The property is a half-hour drive down a dirt road and it was bare land when they arrived so Charles and Vanna Rae built their own infrastructure: roads, bridges and went decades without refrigeration nor phone (they eventually installed PV panels and cabling for phone lines).
After 15 years in the A-frame, they built a cabin in the woods, and there they lived for a decade until the trees began to block out their views. In 1991 Charles (who once apprenticed under famed architect Richard Neutra) designed the Parabolic Glass House. With a curvilinear wood roof and two curved walls of windows, the home feels enveloped in trees.
Charles and Vanna Rae built it for $8,500 with the timber they milled themselves, using salvaged materials for everything from doorknobs to stoves. The couple relied on photovoltaics, solar thermal and gas for power, and a dug-in greenhouse attached to the home provided much of their food. By canning and preserving, they could go for months without going to a grocery store. Their two boys were homeschooled. The couple supported themselves selling Christmas trees.
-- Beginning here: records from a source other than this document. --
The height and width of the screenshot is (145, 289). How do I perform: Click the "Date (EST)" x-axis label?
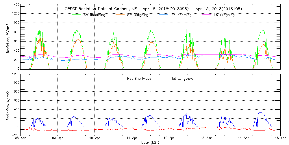coord(151,143)
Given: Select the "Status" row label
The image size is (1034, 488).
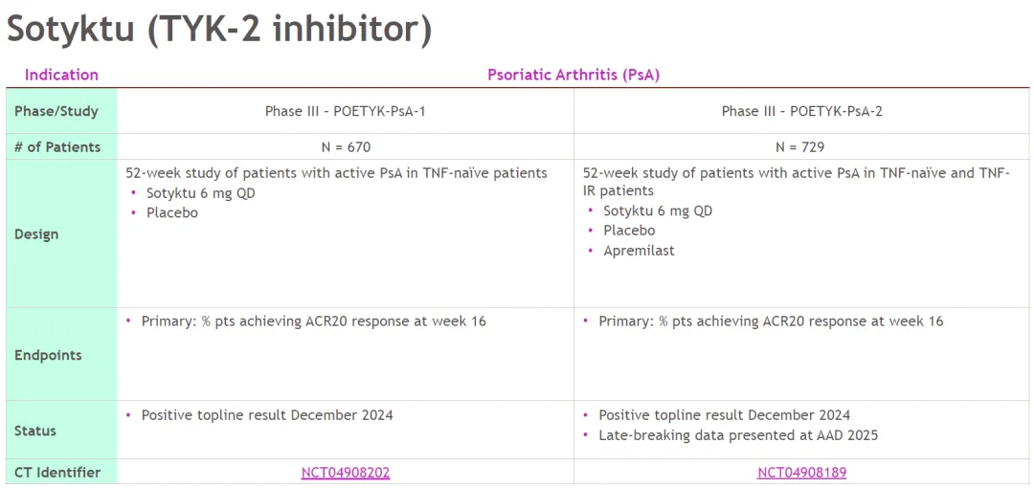Looking at the screenshot, I should (35, 431).
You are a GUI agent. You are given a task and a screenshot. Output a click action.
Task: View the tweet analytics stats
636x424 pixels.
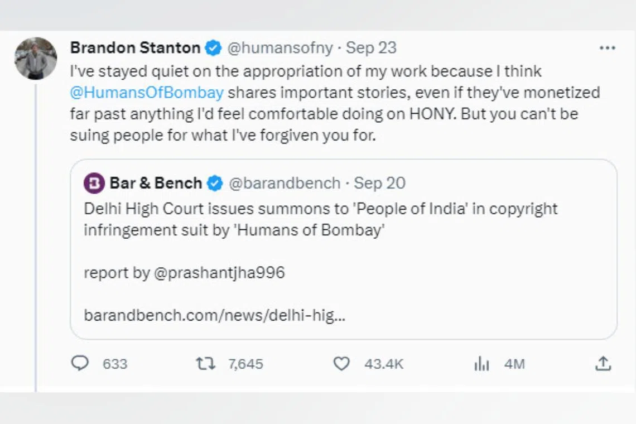(481, 363)
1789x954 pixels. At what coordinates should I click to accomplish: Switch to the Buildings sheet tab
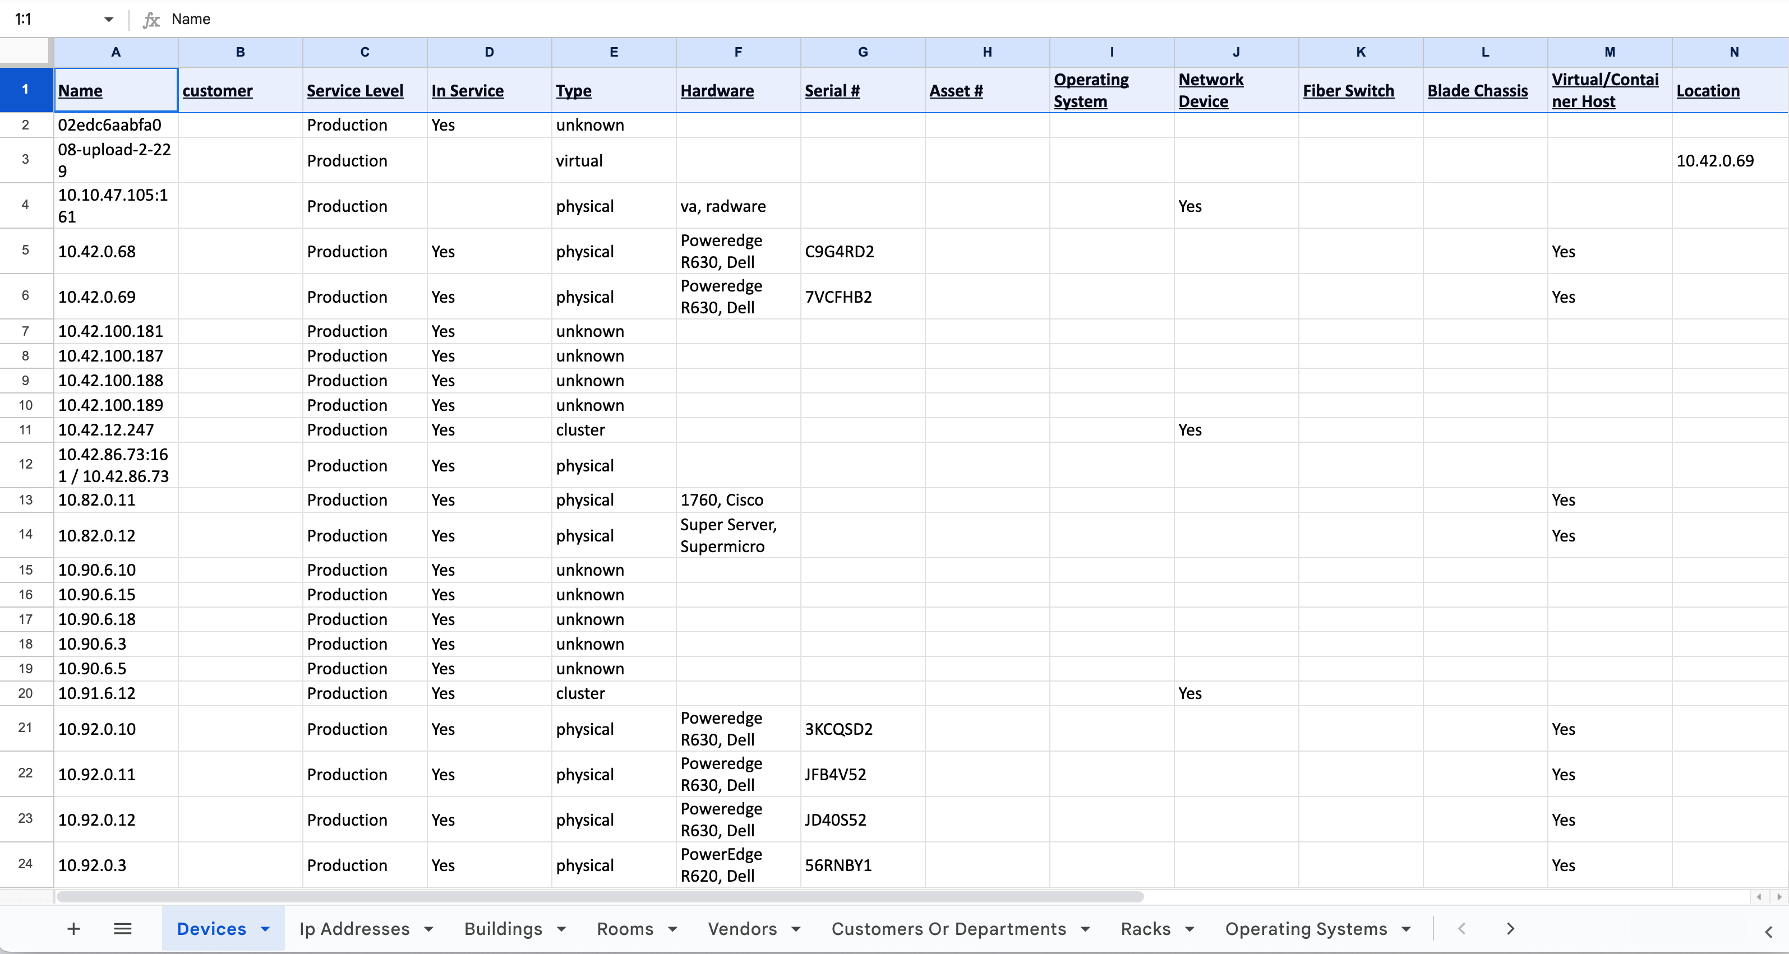503,929
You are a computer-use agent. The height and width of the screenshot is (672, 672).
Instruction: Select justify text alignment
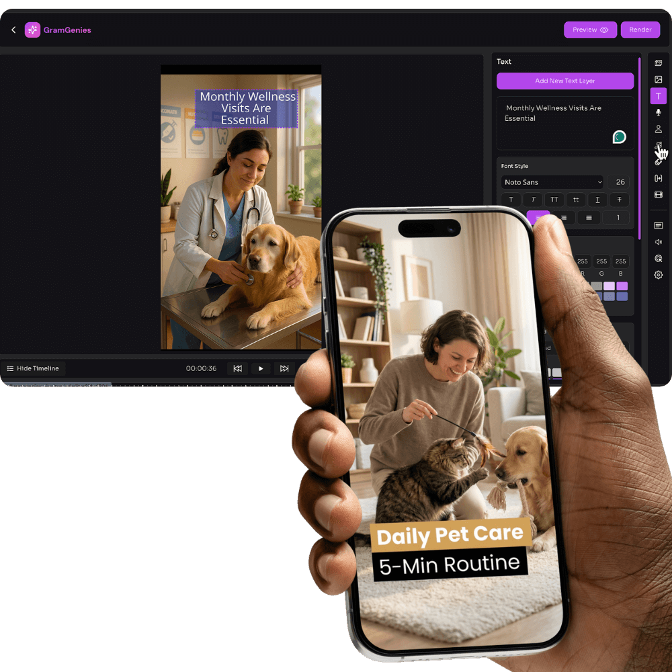(x=589, y=218)
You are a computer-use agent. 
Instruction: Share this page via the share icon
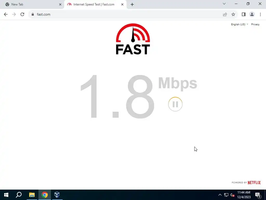point(225,15)

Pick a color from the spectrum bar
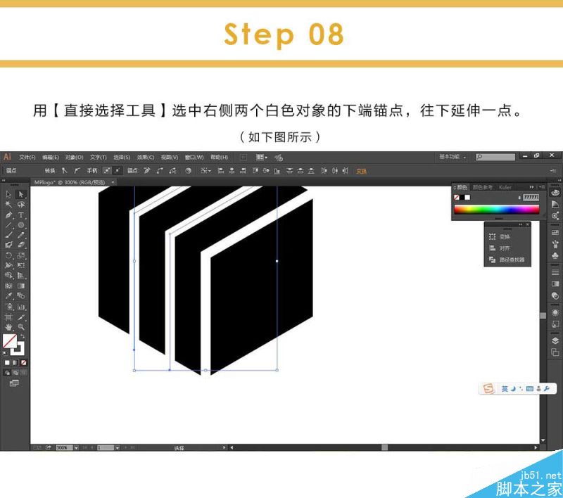pyautogui.click(x=497, y=210)
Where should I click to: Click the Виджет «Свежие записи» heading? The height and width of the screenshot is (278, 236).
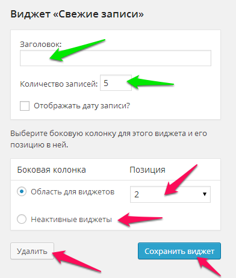pyautogui.click(x=77, y=14)
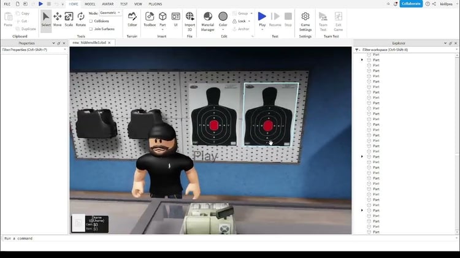
Task: Click the Run a command input bar
Action: [229, 238]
Nearly all the old-growth trees on the property were logged in the early 20th century, but Charles has spent the past half-century restoring the land. He and his wife set up the Redwood Forest Institute in 1997 to manage and preserve the forest. He has carefully selected 1,000 trees to be preserved for 2 millennia as the next generation of old-growth.
Now, 88 years old and a widower, Charles is determined to find successors; he hopes to find "three professional couples in their early 40's, financially independent, who want to settle on the property continuing 52 years stewardship of this special place in a sustainable lifestyle where one does for himself or herself rather than urban living". He is currently building "glamping" guest houses that he hopes will help fund the enterprise.